__Task to carry out__. Here are the records. Write out exactly the lines between the one holding "The height and width of the screenshot is (812, 514)." and the one holding "Open the C++ Compiler dropdown arrow", inclusive.

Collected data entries
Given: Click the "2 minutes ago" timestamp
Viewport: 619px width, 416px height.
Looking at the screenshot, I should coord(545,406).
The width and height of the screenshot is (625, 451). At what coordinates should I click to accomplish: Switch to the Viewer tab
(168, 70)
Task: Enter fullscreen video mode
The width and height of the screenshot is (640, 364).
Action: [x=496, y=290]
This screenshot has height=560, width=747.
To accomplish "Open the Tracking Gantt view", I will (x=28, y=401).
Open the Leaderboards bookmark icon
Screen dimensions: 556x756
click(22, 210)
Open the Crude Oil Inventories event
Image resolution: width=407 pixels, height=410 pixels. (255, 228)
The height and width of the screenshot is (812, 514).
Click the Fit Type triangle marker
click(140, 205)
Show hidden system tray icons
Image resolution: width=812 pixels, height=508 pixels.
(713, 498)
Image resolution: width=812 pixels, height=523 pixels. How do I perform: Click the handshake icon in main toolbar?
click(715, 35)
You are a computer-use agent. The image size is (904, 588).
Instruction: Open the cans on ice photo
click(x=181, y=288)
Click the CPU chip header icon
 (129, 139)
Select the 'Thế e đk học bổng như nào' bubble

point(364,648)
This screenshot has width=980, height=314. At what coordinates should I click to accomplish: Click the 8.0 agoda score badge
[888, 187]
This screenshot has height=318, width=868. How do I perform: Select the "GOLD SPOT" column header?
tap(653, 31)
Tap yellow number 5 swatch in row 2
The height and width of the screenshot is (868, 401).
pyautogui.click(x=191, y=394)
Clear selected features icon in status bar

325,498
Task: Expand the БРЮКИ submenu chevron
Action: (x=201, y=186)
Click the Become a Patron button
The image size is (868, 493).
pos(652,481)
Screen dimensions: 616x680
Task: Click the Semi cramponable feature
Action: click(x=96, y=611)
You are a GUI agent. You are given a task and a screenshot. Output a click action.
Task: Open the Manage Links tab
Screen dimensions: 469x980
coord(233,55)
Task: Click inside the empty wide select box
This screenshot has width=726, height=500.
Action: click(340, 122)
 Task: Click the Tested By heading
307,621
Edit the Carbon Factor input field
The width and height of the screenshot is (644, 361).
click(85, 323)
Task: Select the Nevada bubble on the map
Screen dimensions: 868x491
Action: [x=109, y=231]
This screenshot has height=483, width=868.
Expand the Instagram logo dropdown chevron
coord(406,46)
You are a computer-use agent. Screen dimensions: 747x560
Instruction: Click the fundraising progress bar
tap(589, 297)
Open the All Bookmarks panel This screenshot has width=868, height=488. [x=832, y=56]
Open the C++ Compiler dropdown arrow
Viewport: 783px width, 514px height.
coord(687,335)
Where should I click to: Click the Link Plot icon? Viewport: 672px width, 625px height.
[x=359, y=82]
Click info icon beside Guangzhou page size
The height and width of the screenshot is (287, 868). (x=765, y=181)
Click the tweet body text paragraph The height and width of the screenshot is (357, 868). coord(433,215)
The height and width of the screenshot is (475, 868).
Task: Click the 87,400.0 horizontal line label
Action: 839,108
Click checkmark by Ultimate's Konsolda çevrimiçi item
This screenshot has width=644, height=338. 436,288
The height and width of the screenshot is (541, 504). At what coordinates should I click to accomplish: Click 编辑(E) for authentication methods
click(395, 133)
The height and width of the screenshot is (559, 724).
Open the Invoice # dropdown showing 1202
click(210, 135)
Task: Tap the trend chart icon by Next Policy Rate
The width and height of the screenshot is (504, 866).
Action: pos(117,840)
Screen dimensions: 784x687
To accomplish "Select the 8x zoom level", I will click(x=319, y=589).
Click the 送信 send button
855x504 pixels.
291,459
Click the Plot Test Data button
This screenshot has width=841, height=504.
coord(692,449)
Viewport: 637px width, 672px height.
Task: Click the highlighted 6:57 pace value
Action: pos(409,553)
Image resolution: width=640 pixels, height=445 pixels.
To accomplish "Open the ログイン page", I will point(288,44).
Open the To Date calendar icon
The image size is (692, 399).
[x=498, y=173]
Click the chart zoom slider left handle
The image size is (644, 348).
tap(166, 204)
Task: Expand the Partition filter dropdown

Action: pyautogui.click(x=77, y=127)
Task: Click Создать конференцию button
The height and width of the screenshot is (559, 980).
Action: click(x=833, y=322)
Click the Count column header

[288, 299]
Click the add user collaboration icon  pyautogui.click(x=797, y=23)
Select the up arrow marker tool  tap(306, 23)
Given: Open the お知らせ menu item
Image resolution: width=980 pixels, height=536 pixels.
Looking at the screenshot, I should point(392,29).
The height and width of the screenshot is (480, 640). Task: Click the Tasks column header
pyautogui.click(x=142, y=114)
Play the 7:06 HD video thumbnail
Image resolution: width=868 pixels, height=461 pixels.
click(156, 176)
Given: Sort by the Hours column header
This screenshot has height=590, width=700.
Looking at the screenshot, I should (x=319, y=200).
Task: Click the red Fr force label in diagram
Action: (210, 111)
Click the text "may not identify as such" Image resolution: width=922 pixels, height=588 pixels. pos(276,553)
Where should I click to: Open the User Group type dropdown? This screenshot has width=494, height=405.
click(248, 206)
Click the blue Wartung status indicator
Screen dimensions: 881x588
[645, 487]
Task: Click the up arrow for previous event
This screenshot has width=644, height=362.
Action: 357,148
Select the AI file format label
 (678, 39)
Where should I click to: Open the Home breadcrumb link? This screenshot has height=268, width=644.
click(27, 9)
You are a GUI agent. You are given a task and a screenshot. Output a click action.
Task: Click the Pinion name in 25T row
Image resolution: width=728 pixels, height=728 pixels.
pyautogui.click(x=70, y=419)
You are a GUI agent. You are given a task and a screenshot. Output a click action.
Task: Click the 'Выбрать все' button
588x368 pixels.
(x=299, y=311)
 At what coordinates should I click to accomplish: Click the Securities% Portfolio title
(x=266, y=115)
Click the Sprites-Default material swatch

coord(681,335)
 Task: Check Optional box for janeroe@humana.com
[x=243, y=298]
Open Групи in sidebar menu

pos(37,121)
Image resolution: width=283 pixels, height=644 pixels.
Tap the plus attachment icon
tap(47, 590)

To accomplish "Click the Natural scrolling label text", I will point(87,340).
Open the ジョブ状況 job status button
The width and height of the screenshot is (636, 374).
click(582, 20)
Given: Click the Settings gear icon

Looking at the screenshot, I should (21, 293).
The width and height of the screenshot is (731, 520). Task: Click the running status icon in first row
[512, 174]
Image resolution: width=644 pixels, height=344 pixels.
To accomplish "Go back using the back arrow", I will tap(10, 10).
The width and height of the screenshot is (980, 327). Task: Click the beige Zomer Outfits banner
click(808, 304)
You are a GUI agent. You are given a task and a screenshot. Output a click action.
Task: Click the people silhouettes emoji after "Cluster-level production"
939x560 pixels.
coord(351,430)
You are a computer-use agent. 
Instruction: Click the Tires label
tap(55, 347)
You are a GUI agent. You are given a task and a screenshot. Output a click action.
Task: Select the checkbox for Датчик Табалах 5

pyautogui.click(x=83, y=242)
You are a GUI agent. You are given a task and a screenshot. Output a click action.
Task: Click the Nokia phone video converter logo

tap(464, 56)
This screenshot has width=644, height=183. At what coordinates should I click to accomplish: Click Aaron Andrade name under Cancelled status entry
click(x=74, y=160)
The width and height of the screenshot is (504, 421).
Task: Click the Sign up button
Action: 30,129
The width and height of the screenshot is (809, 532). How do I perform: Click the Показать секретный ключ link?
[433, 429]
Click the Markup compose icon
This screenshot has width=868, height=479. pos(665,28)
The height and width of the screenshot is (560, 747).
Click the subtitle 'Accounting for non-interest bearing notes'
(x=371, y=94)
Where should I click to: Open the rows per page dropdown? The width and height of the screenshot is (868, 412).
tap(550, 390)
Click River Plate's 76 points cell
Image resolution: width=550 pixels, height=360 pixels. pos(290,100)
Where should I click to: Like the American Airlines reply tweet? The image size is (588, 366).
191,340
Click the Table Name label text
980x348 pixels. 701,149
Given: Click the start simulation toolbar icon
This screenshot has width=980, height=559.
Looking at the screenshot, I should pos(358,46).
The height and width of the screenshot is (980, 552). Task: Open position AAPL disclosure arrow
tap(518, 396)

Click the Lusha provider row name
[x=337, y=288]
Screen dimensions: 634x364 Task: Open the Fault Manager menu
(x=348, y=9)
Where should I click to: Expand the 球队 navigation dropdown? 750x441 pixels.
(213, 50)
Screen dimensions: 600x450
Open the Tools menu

__Answer box__.
The height and width of the screenshot is (812, 514).
Click the Fit Type triangle marker
click(140, 205)
Show hidden system tray icons
Image resolution: width=812 pixels, height=508 pixels.
(713, 498)
Image resolution: width=812 pixels, height=523 pixels. How do I perform: Click the handshake icon in main toolbar?
click(715, 35)
You are a computer-use agent. The image size is (904, 588).
Instruction: Open the cans on ice photo
click(x=181, y=288)
Click the CPU chip header icon
 (129, 139)
Select the 'Thế e đk học bổng như nào' bubble

point(364,648)
This screenshot has width=980, height=314. At what coordinates should I click to accomplish: Click the 8.0 agoda score badge
[888, 187]
This screenshot has height=318, width=868. How do I perform: Select the "GOLD SPOT" column header?
tap(653, 31)
Tap yellow number 5 swatch in row 2
The height and width of the screenshot is (868, 401).
pyautogui.click(x=191, y=394)
Clear selected features icon in status bar

325,498
Task: Expand the БРЮКИ submenu chevron
Action: (x=201, y=186)
Click the Become a Patron button
The image size is (868, 493).
pos(652,481)
Screen dimensions: 616x680
Task: Click the Semi cramponable feature
Action: click(x=96, y=611)
You are a GUI agent. You are given a task and a screenshot. Output a click action.
Task: Open the Manage Links tab
Screen dimensions: 469x980
coord(233,55)
Task: Click inside the empty wide select box
This screenshot has width=726, height=500.
Action: click(340, 122)
 Task: Click the Tested By heading
307,621
Edit the Carbon Factor input field
The width and height of the screenshot is (644, 361).
click(85, 323)
Task: Select the Nevada bubble on the map
Screen dimensions: 868x491
Action: [x=109, y=231]
This screenshot has height=483, width=868.
Expand the Instagram logo dropdown chevron
coord(406,46)
You are a computer-use agent. Screen dimensions: 747x560
Instruction: Click the fundraising progress bar
tap(589, 297)
Open the All Bookmarks panel This screenshot has width=868, height=488. [x=832, y=56]
Open the C++ Compiler dropdown arrow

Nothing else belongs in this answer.